### [GOAL OF THE EXERCISE]
Give again, word for word, every line below from the one that has "Тематика (419, 186)" through the one that has "Просмотр статистики поиска (992, 913)", both included, and no others.
[Start of Attachment]
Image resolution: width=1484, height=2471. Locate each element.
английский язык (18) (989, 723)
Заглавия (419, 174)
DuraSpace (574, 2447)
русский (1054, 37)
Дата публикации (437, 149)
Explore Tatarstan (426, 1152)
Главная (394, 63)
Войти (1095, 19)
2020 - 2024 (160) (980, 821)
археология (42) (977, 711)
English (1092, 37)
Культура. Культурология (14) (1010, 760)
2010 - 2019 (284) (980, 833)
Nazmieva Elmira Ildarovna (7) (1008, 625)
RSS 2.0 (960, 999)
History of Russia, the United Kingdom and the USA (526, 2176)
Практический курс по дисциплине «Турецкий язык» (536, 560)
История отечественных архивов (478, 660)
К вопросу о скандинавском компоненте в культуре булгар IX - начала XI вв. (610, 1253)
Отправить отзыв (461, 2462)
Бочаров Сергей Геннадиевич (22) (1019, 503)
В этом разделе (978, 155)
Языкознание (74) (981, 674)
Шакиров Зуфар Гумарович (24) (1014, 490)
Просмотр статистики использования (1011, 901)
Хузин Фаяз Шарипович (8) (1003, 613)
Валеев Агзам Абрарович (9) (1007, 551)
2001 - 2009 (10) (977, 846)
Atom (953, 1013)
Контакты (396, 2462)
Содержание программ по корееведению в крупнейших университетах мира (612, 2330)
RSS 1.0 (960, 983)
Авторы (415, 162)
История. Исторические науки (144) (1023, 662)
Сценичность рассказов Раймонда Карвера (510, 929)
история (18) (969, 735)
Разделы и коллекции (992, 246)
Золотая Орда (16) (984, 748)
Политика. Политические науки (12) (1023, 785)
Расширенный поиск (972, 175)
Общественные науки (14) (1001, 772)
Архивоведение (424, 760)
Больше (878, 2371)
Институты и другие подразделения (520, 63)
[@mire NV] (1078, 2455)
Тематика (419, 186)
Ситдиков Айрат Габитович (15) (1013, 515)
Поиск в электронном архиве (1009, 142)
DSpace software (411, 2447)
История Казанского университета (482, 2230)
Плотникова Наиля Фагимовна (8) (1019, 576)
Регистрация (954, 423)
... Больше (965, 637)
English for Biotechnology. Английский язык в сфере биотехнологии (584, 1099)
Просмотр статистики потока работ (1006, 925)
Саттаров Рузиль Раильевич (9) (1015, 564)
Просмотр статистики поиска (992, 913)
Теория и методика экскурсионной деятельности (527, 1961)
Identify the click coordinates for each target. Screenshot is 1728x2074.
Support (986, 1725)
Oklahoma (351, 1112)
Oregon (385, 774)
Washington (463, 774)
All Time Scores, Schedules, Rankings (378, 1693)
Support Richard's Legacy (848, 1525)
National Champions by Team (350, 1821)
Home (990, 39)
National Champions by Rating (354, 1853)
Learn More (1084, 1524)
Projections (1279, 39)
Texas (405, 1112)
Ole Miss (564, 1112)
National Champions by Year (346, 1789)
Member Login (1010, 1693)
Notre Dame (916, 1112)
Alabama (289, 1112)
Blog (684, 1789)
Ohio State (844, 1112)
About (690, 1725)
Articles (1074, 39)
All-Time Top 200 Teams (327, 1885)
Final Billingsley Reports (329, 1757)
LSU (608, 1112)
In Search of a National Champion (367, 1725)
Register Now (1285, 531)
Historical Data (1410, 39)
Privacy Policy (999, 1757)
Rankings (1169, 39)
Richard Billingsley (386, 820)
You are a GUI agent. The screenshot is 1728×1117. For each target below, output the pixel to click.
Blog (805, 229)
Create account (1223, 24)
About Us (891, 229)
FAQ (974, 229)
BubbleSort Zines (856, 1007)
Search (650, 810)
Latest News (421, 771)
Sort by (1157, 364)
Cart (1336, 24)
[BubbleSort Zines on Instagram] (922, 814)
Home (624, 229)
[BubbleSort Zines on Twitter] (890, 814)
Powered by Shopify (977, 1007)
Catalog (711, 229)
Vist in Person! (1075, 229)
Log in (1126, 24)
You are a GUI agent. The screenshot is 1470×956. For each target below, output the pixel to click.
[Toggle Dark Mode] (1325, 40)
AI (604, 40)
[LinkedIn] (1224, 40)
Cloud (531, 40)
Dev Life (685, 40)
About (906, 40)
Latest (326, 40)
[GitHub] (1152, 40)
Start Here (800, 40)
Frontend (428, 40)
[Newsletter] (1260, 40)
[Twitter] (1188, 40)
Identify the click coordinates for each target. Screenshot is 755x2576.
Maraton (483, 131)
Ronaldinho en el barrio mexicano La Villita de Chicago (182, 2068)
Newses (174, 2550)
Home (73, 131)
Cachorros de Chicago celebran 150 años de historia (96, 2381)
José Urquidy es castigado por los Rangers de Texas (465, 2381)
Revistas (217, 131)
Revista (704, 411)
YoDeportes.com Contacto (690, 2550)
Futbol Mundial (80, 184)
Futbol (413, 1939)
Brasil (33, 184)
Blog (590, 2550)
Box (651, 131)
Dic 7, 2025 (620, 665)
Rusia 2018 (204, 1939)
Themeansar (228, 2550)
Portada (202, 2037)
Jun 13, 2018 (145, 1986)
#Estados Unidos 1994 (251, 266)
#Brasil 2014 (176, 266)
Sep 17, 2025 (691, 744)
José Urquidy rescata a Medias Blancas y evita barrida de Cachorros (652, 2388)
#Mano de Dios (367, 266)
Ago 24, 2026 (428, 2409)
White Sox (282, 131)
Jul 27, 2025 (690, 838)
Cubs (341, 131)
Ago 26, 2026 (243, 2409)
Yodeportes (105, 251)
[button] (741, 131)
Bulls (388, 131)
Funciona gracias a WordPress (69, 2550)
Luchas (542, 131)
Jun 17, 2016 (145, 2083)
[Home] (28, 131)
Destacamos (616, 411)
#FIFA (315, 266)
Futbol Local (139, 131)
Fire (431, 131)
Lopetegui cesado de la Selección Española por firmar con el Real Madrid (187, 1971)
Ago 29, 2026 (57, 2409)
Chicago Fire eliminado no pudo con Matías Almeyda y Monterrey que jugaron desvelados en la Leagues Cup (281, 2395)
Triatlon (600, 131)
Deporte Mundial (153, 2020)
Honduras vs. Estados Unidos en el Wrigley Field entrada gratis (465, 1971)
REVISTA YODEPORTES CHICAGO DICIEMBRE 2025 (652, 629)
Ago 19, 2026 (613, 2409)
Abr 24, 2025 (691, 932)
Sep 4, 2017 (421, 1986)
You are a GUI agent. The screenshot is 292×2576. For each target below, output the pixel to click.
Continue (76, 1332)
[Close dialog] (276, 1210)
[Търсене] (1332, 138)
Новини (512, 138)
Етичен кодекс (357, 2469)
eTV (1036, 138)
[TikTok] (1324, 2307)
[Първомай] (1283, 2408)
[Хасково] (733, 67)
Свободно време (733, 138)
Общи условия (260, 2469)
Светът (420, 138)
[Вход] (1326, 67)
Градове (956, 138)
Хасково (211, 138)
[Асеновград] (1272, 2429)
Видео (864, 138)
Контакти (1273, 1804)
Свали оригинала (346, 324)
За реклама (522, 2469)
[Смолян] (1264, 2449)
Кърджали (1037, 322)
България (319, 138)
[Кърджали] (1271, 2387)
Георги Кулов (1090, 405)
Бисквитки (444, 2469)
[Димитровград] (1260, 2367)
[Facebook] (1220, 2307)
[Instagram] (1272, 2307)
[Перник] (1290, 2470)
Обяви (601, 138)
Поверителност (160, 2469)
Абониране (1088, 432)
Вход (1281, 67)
[End of Attachment]
### [THE ANSWER]
Тематика (419, 186)
Ситдиков Айрат Габитович (15) (1013, 515)
Поиск в электронном архиве (1009, 142)
DSpace software (411, 2447)
История Казанского университета (482, 2230)
Плотникова Наиля Фагимовна (8) (1019, 576)
Регистрация (954, 423)
... Больше (965, 637)
English for Biotechnology. Английский язык в сфере биотехнологии (584, 1099)
Просмотр статистики потока работ (1006, 925)
Саттаров Рузиль Раильевич (9) (1015, 564)
Просмотр статистики поиска (992, 913)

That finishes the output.